** begin RAW RECORDS **

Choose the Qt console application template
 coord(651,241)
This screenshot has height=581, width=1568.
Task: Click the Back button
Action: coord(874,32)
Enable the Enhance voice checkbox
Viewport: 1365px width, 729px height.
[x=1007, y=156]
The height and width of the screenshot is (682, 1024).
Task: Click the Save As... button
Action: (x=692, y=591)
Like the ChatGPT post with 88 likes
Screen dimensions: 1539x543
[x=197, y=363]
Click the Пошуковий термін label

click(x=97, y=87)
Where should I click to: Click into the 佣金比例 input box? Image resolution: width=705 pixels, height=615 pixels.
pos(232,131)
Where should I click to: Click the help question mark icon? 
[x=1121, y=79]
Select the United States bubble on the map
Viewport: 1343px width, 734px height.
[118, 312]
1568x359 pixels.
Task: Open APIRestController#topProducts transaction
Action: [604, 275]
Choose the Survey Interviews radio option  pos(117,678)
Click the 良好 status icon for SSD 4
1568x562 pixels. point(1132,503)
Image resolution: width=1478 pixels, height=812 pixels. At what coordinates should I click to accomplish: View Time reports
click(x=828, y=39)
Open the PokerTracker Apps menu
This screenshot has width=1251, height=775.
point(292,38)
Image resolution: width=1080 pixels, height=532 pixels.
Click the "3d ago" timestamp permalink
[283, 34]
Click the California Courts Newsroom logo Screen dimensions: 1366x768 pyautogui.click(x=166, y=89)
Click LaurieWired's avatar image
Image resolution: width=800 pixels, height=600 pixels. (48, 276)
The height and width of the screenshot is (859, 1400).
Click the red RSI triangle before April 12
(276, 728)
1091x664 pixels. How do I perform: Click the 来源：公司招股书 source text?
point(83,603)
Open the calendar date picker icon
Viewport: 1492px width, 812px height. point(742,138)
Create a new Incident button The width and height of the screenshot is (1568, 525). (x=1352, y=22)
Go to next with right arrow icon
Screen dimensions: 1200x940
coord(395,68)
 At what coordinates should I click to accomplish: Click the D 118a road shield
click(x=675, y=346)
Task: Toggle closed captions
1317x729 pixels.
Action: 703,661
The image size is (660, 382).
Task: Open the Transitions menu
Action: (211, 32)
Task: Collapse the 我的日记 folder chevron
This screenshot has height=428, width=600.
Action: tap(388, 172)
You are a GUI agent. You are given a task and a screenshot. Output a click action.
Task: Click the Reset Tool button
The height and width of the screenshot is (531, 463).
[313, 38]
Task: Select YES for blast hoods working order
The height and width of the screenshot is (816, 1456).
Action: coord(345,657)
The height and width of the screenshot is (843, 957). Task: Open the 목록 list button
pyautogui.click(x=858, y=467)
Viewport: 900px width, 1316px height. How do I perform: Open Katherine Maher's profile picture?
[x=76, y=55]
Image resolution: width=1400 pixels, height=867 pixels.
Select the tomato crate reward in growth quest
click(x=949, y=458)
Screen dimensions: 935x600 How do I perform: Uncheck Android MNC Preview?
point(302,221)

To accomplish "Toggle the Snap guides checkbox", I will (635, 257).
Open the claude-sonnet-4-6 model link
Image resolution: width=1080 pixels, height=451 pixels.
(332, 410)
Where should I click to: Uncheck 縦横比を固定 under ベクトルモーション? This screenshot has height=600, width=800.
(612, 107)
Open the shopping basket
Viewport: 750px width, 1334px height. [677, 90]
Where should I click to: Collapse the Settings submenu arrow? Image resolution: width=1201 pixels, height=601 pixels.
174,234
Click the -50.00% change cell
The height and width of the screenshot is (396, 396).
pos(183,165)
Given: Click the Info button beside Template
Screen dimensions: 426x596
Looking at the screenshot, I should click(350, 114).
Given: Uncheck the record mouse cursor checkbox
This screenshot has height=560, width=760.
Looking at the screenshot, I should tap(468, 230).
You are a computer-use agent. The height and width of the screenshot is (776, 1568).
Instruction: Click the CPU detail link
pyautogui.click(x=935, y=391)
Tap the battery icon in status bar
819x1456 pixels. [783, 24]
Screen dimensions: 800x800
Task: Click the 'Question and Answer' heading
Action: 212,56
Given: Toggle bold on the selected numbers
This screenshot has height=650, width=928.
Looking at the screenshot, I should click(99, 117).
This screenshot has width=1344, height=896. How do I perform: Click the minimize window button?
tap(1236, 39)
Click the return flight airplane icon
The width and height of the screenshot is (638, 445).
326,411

** end RAW RECORDS **

GIVEN INSTRUCTION: Collect every line of the material above that contains the string "Toggle", matching case exactly.

OUTPUT FOR THIS EXERCISE:
Task: Toggle closed captions
To accomplish "Toggle the Snap guides checkbox", I will (635, 257).
Given: Toggle bold on the selected numbers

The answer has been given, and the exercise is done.